** start Data section **

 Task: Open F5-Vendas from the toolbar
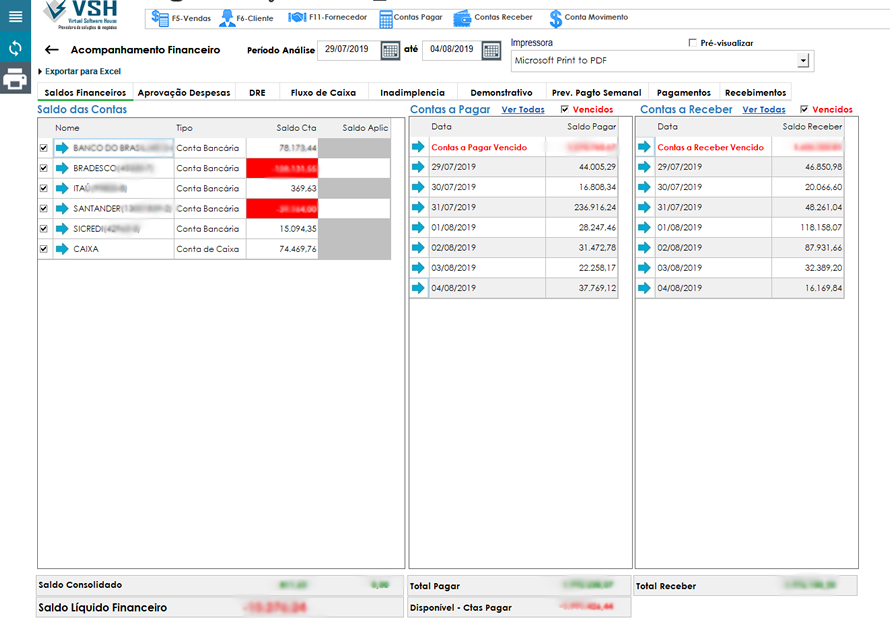181,18
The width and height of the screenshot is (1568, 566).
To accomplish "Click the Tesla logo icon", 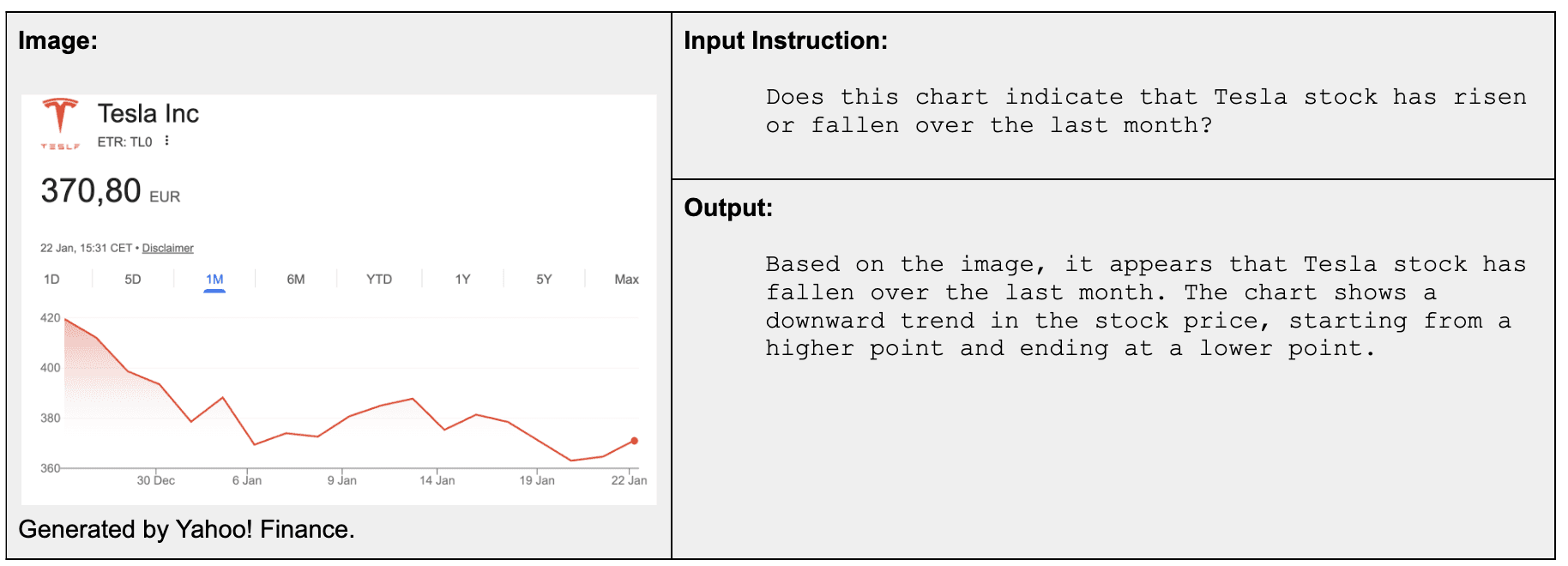I will click(x=60, y=115).
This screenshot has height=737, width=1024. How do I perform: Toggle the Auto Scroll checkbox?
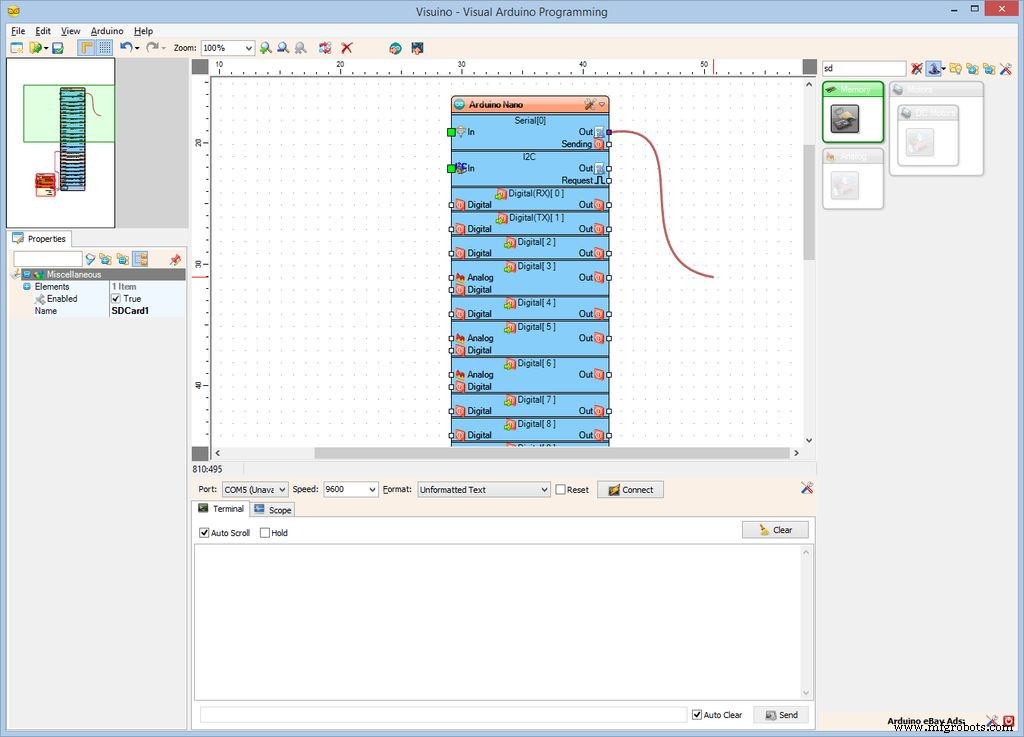(204, 532)
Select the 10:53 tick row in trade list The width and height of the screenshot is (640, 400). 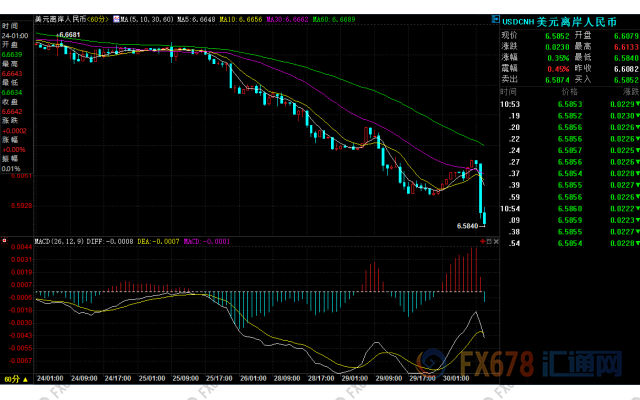click(x=566, y=103)
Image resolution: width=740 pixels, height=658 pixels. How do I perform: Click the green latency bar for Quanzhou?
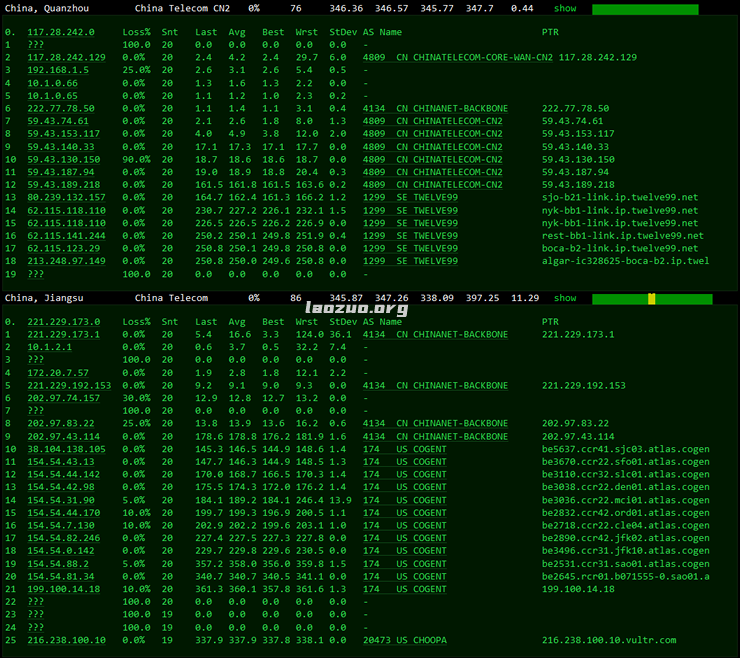pos(645,9)

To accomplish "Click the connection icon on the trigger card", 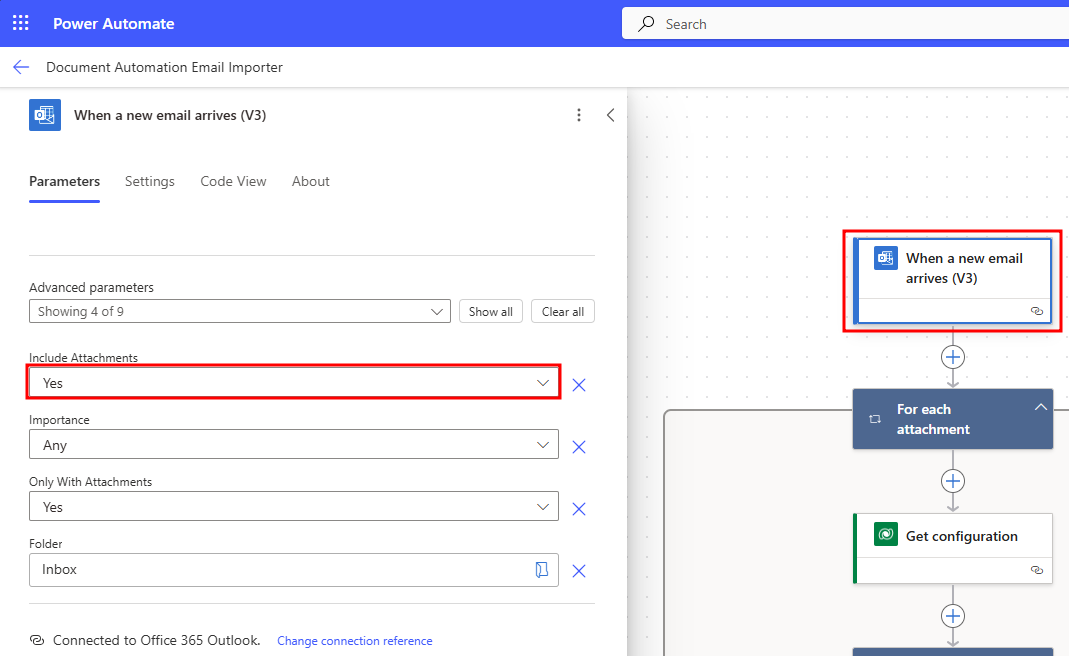I will point(1037,311).
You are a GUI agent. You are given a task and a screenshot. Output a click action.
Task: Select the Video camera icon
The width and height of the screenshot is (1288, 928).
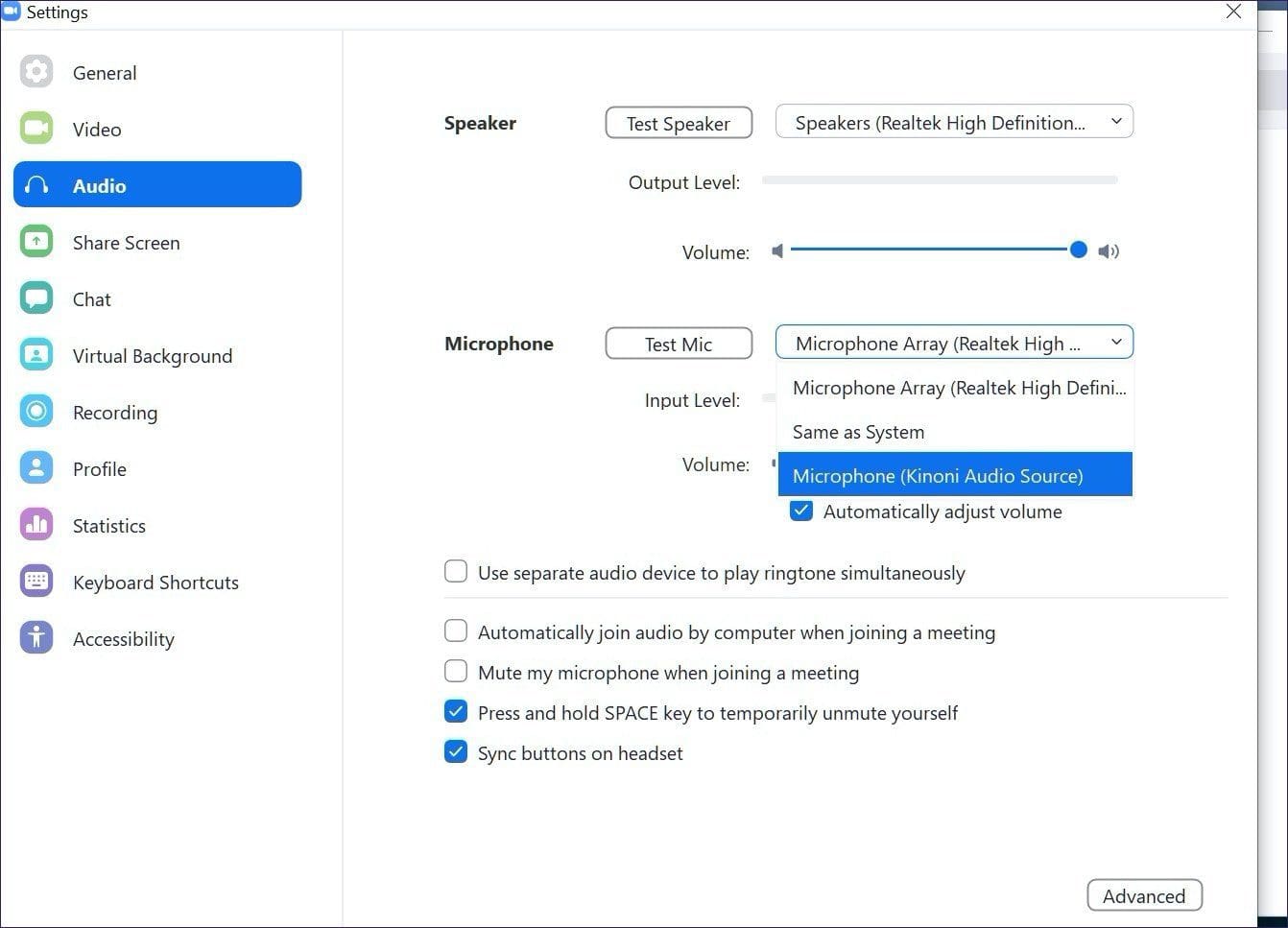coord(36,129)
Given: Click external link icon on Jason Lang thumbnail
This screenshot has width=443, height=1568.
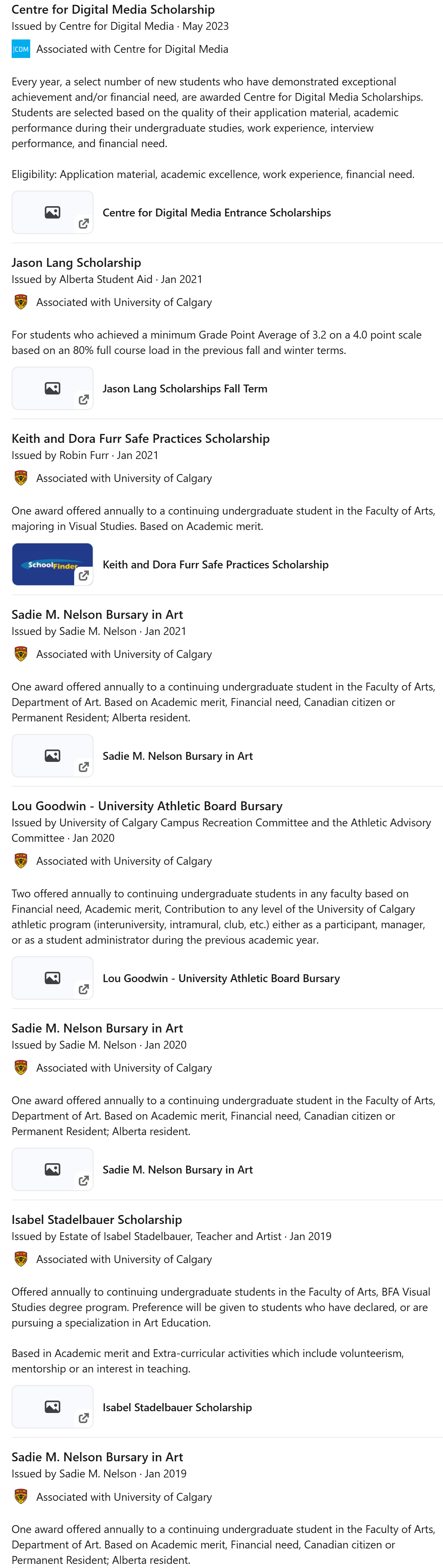Looking at the screenshot, I should (x=83, y=400).
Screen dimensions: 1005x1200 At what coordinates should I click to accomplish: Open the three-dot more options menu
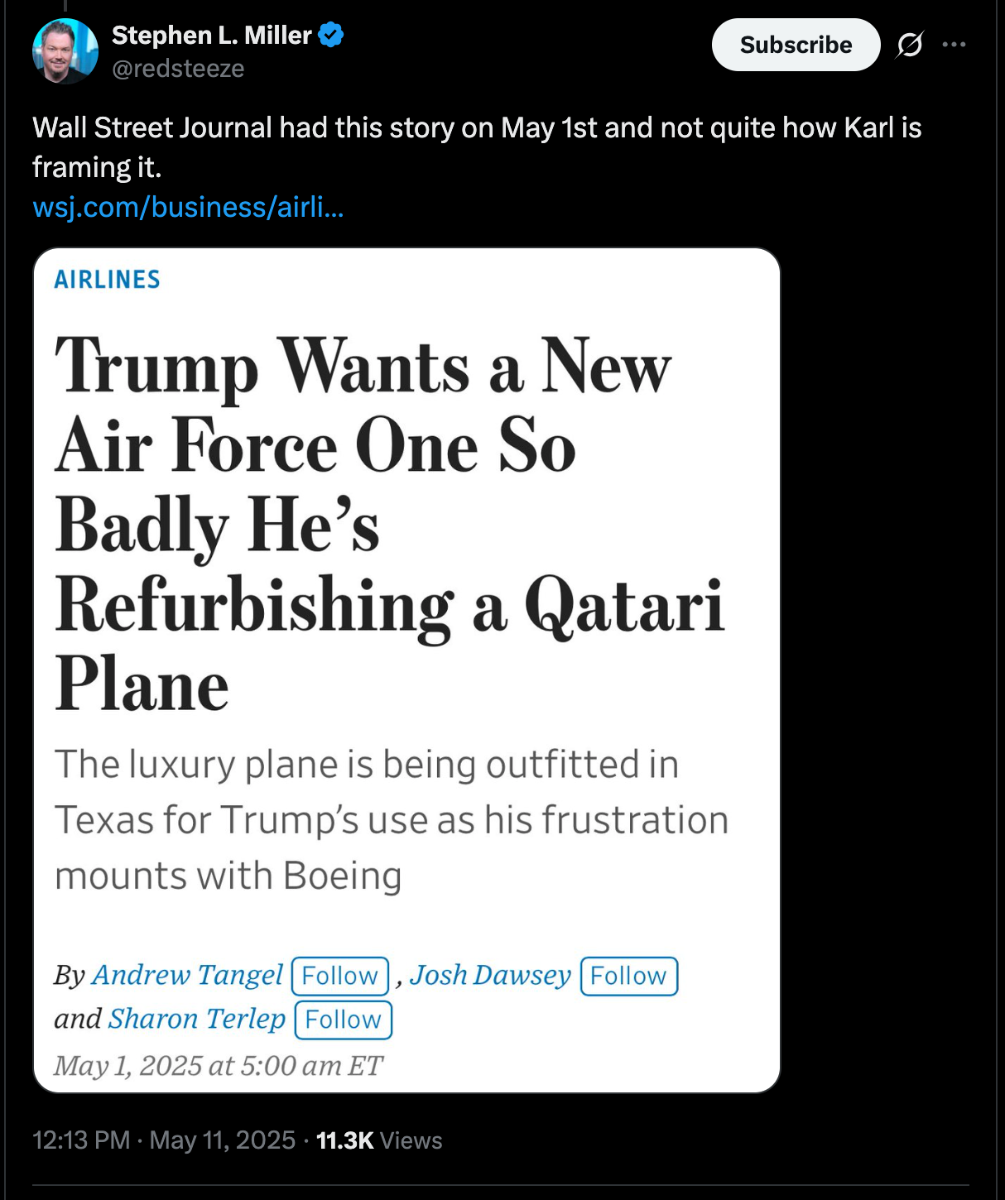pyautogui.click(x=955, y=45)
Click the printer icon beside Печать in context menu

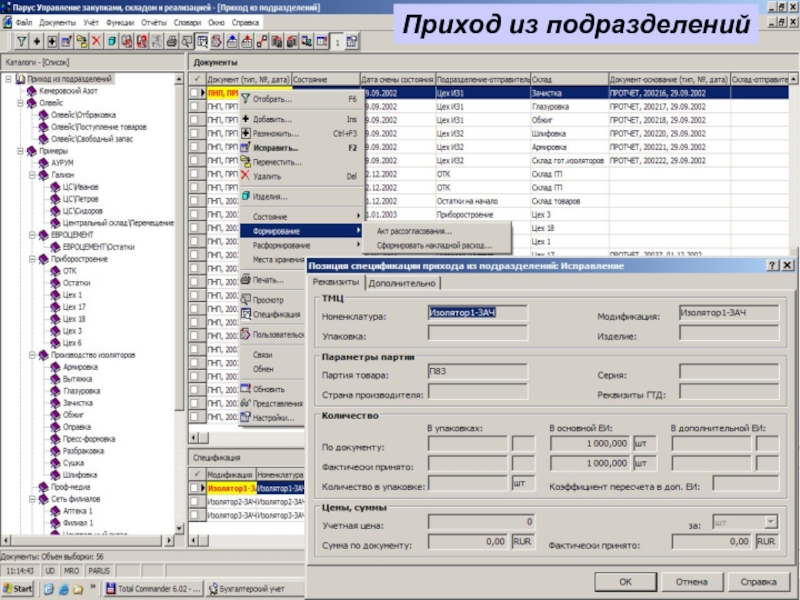tap(245, 279)
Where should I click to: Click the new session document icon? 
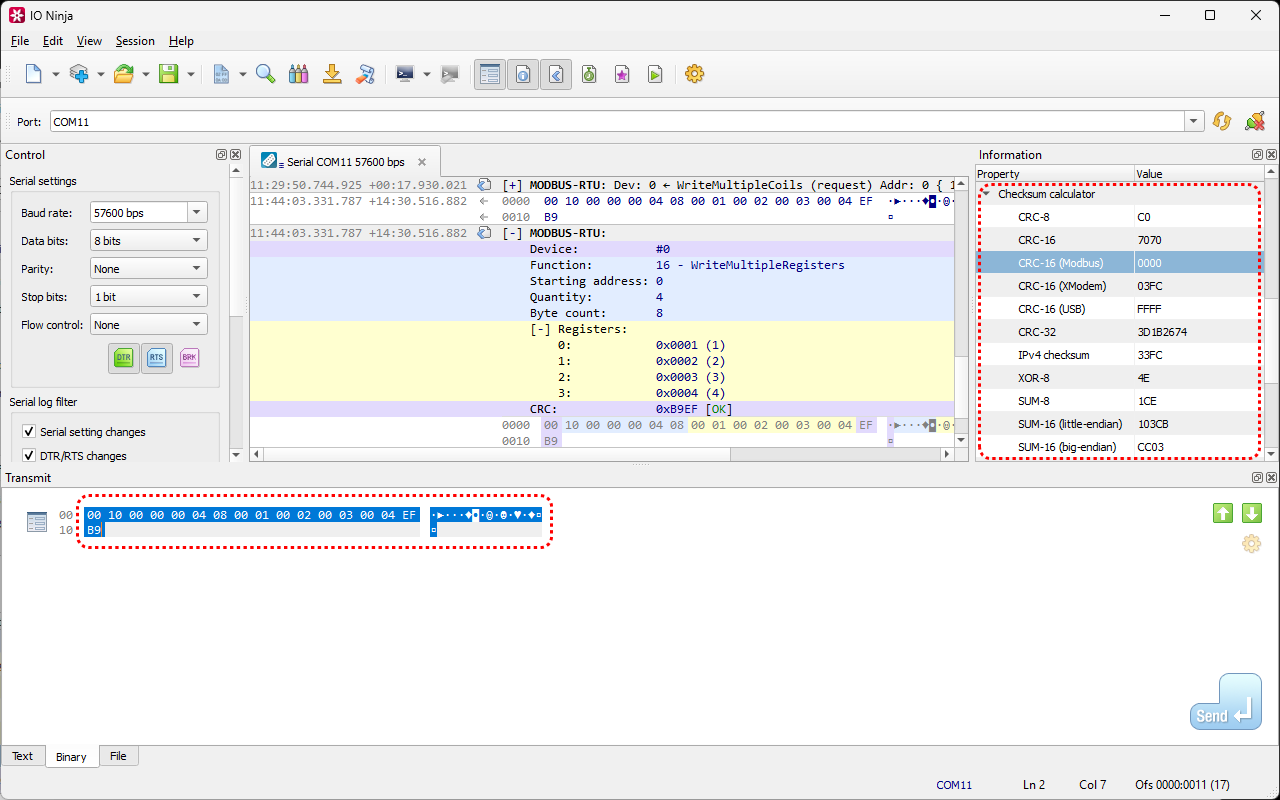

** end Data section **

(Do this):
List each line of the material that contains the word "perform".

(Response to the task):
This screenshot has height=737, width=1024. How do I perform: Toggle the Auto Scroll checkbox?
Image resolution: width=740 pixels, height=658 pixels. How do I perform: Click the green latency bar for Quanzhou?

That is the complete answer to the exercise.